§ Actions to take:
1) Edit the American football post from "Years later, my" up to and including "Blue from NYC.", replacing "live" with "in-person".
2) List every person that the American football post names by both first and last name.

§ Source extract:
Monday, February 5, 2007

Go Bears!

My introduction to American Football and the NFL was interestingly enough through the pages of Hugh Hefner’s Plaboy magazine. It was that (I think) cover featured Farrah Fawcett-Majors when she was still hot and appeared in the sizzling first generation of Charlie’s Angels. Inside the mag, they had a pictorial on the Dallas Cowboy Cheerleaders that left a lasting imprint on my mind. Inside the NFL indeed.

Years later, I purchased my first issue of Sports Illustrated (and I still have it and every issue I’ve bought since) at the Rastro magazine store in Shoppesville, Greenhills. The cover story was John Elway’s magnificent drive to win the AFC against the Cleveland Browns in 1986.

Years later, my first ever live NFL game was the Dallas Cowboys at the New York Giants at the Meadowlands. The Tuna was in his coaching debut and he beat his former team, the Big Blue from NYC.

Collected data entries

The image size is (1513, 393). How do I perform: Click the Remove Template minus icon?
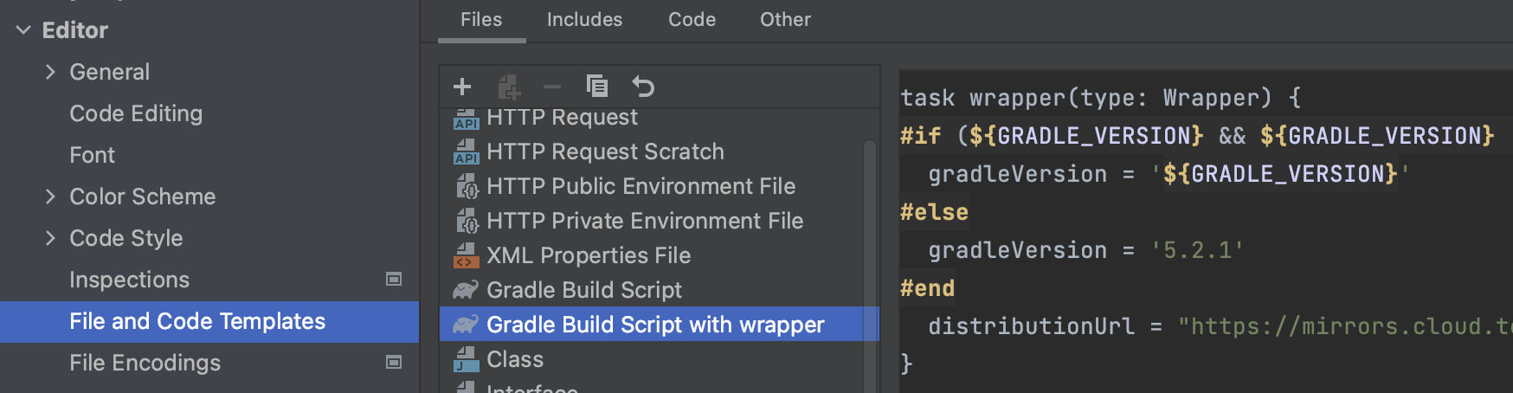pos(552,87)
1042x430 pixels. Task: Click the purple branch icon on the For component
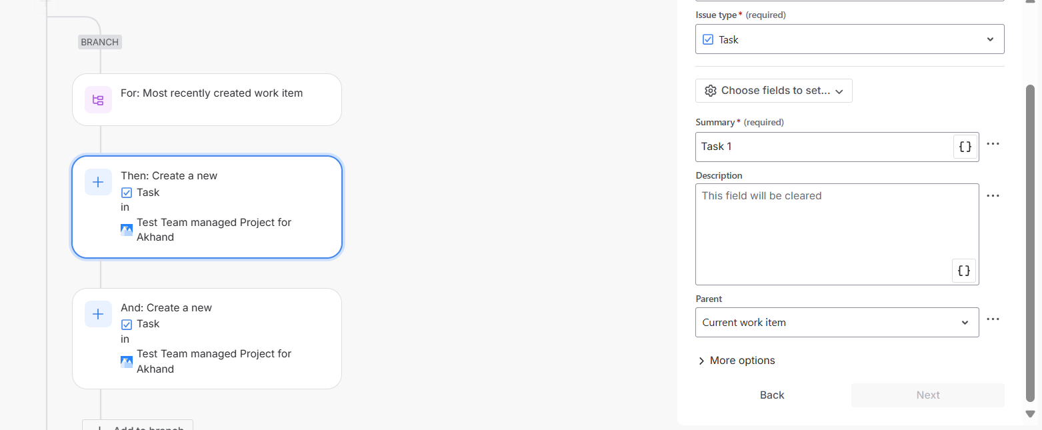(97, 99)
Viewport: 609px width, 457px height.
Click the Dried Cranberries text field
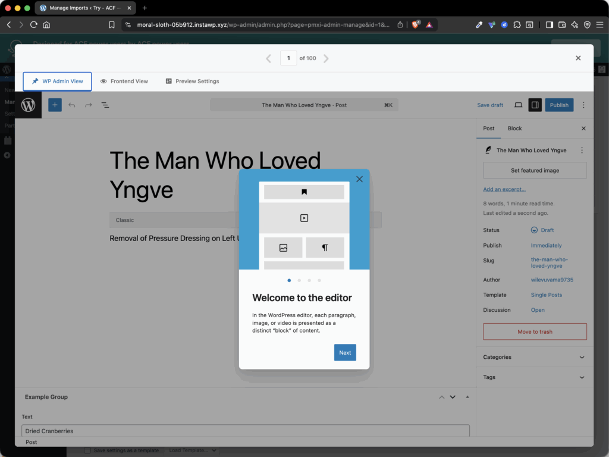point(246,431)
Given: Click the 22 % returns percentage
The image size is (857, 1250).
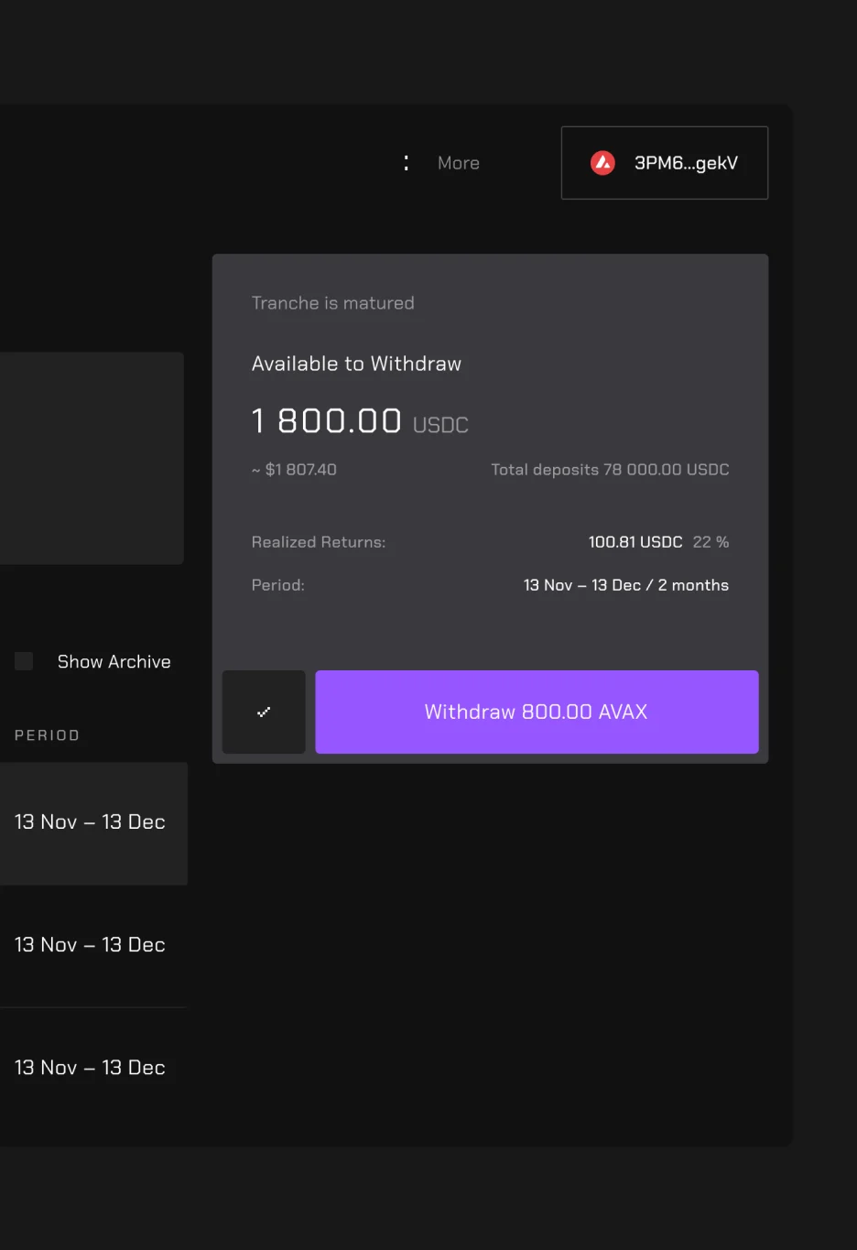Looking at the screenshot, I should pos(711,542).
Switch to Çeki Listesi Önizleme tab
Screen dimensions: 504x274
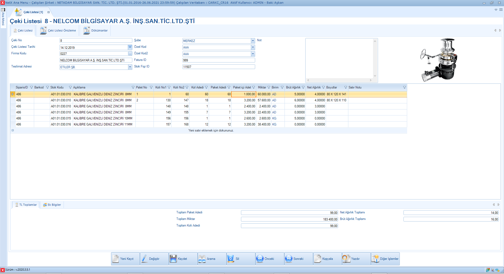tap(58, 30)
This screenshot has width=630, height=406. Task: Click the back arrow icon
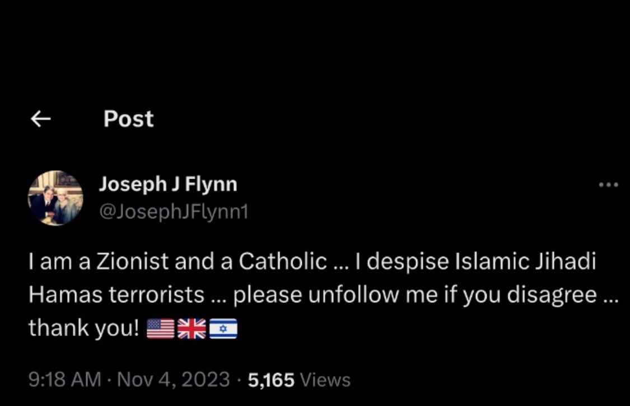click(40, 119)
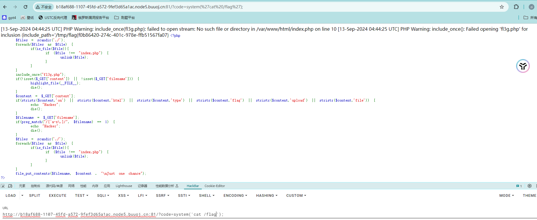The width and height of the screenshot is (537, 220).
Task: Open the browser extensions puzzle icon
Action: coord(516,7)
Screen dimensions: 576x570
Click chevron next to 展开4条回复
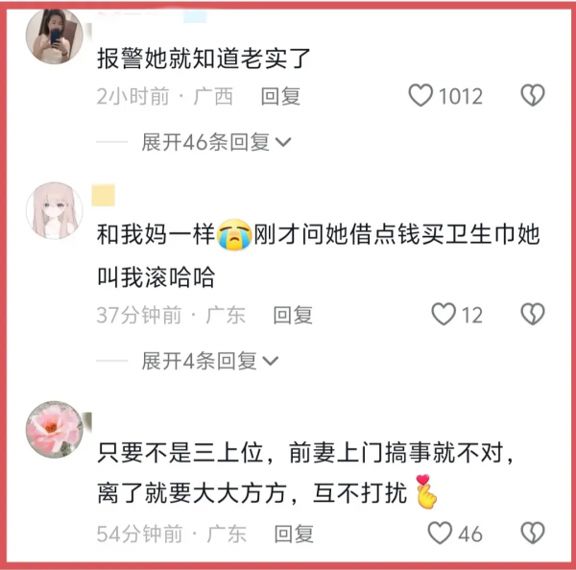coord(271,361)
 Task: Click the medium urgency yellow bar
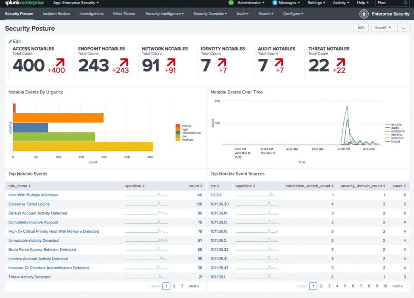click(x=83, y=147)
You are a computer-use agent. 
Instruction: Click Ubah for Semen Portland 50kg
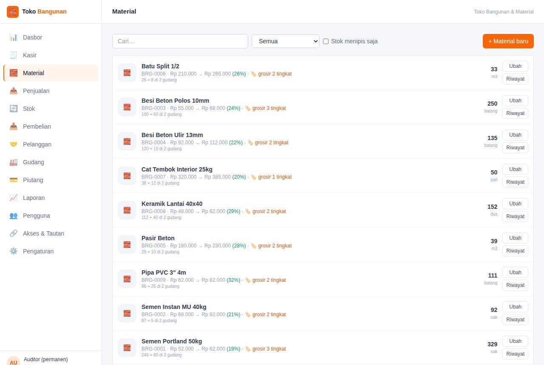click(515, 341)
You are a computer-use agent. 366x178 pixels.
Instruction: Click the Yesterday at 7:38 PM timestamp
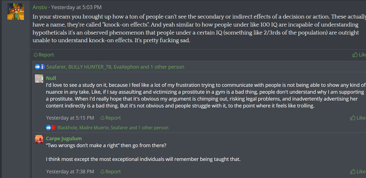[70, 172]
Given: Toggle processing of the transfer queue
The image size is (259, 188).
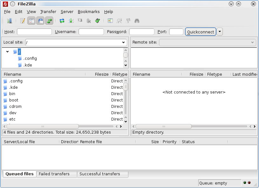Looking at the screenshot, I should [x=71, y=21].
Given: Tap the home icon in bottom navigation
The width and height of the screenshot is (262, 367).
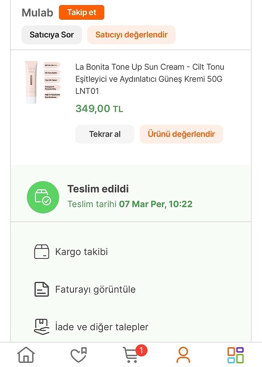Looking at the screenshot, I should pos(26,355).
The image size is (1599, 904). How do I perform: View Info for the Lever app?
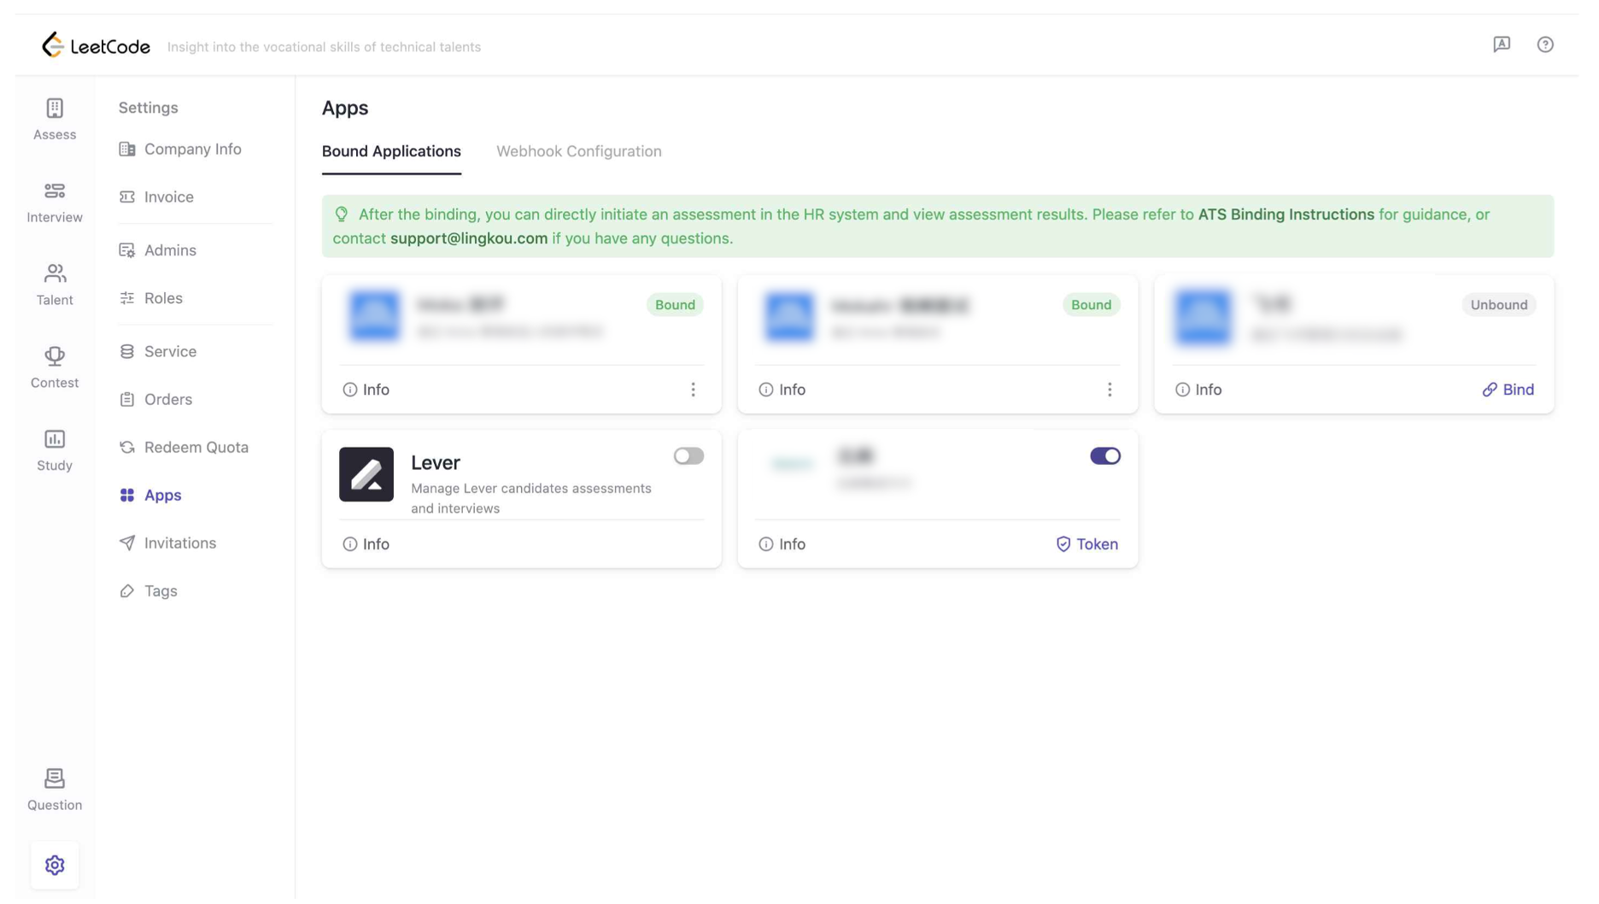(366, 545)
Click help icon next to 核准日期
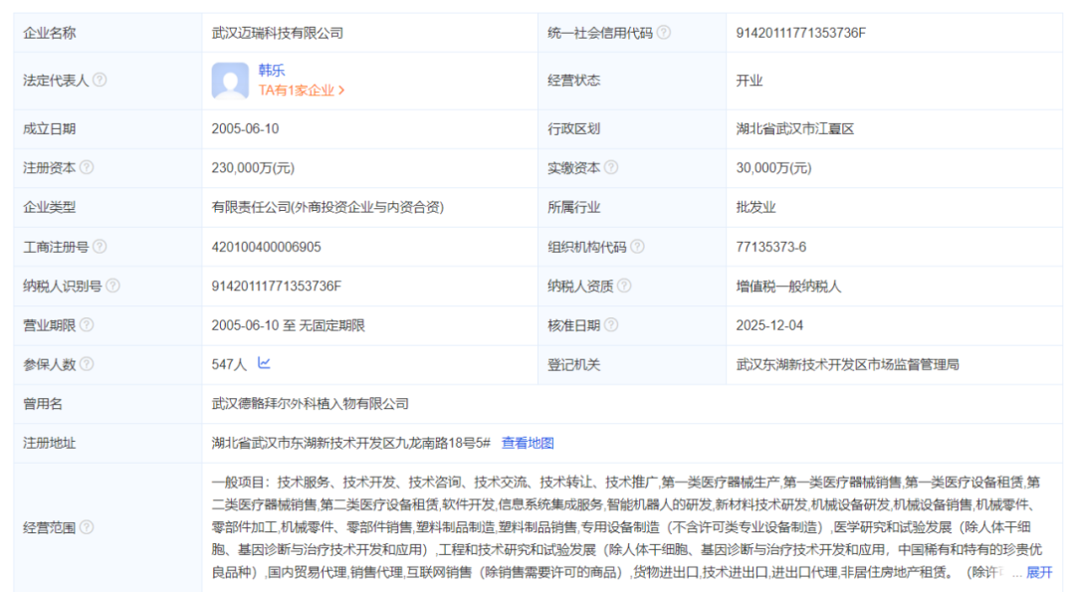The height and width of the screenshot is (592, 1075). [x=611, y=324]
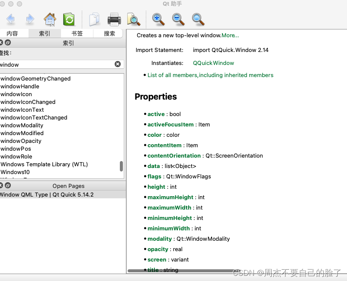Screen dimensions: 347x281
Task: Click inside the index search field
Action: pyautogui.click(x=52, y=64)
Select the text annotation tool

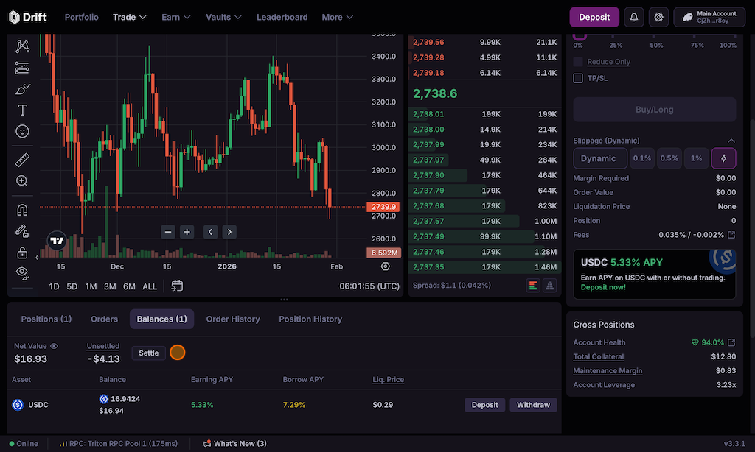coord(22,110)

§ Expected results:
1)
Years later, my first ever in-person NFL game was the Dallas Cowboys at the New York Giants at the Meadowlands. The Tuna was in his coaching debut and he beat his former team, the Big Blue from NYC.

2)
Hugh Hefner
Farrah Fawcett-Majors
John Elway